(Stored items)

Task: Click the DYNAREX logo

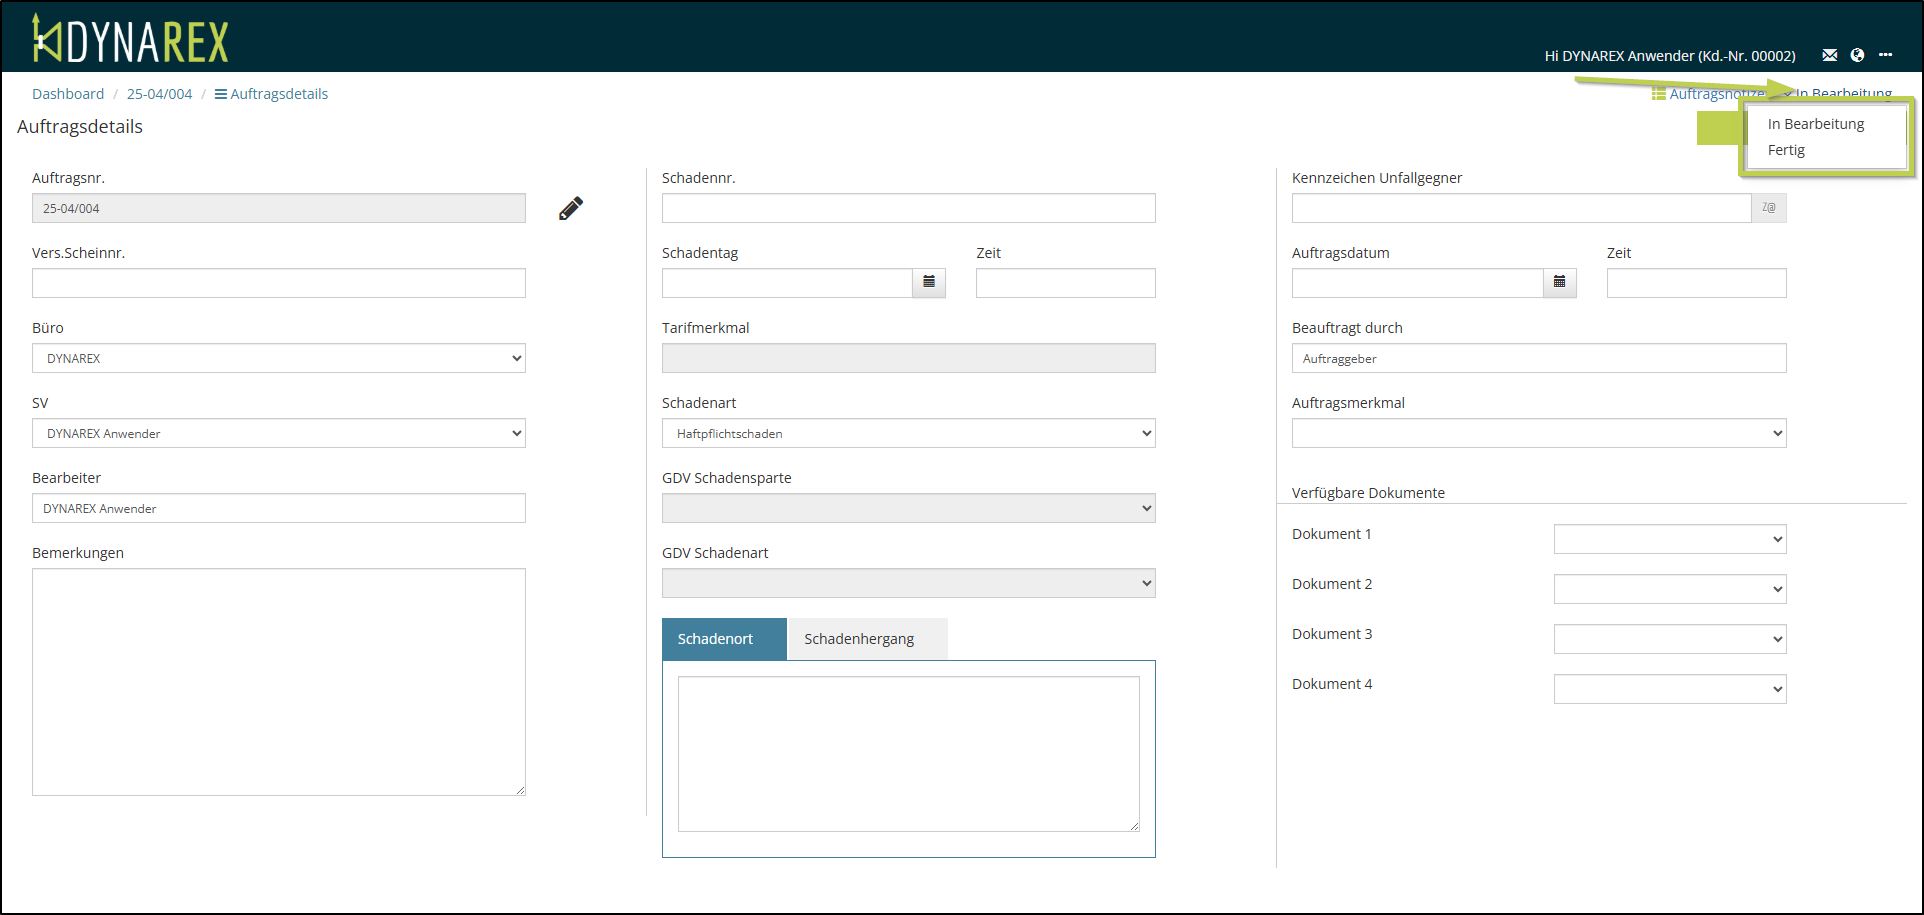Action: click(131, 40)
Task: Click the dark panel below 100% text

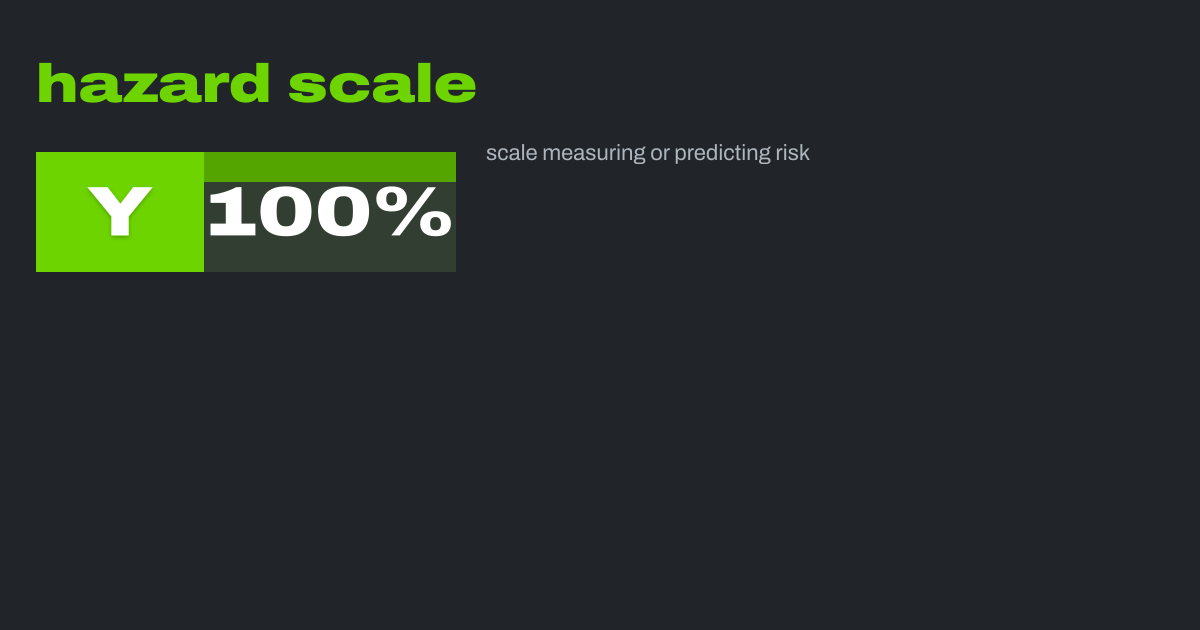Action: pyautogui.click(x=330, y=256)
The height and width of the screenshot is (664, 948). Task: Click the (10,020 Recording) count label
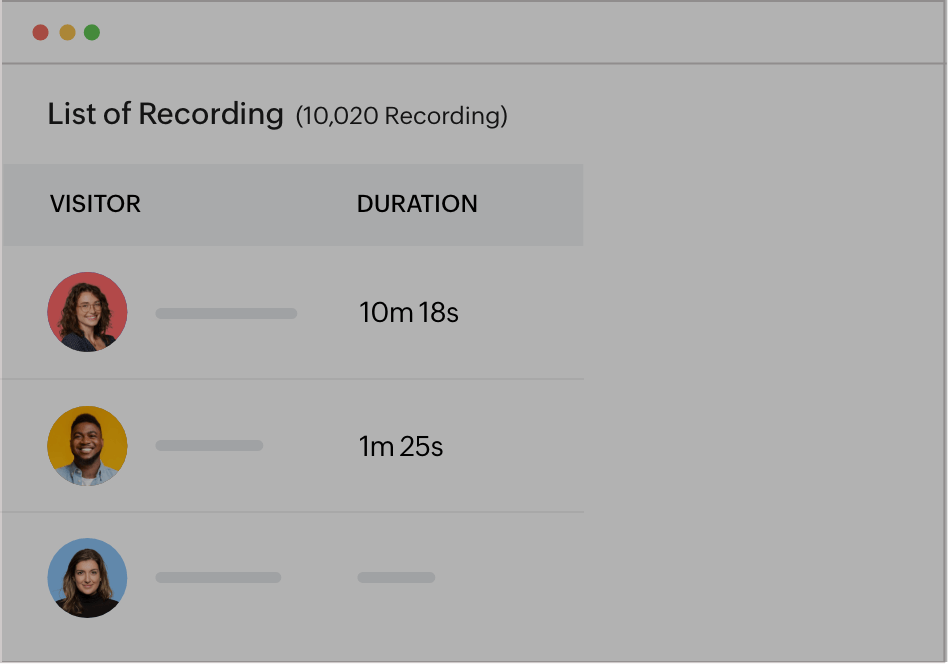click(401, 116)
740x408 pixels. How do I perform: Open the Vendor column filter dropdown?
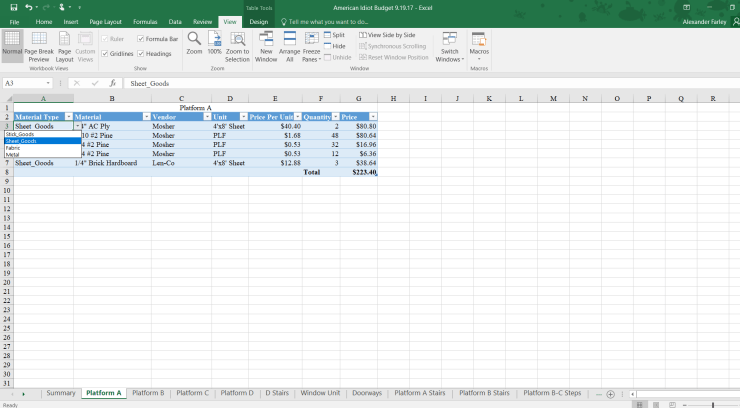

--- WHAT THE EXERCISE ASKS ---
Retype each line above exactly and leave out any picture.

--- WORKED SOLUTION ---
Task: Click the DYNAREX logo

Action: click(131, 40)
Task: Click the dark panel below 100% text

Action: pyautogui.click(x=330, y=256)
The height and width of the screenshot is (664, 948). Task: Click the (10,020 Recording) count label
click(401, 116)
740x408 pixels. How do I perform: Open the Vendor column filter dropdown?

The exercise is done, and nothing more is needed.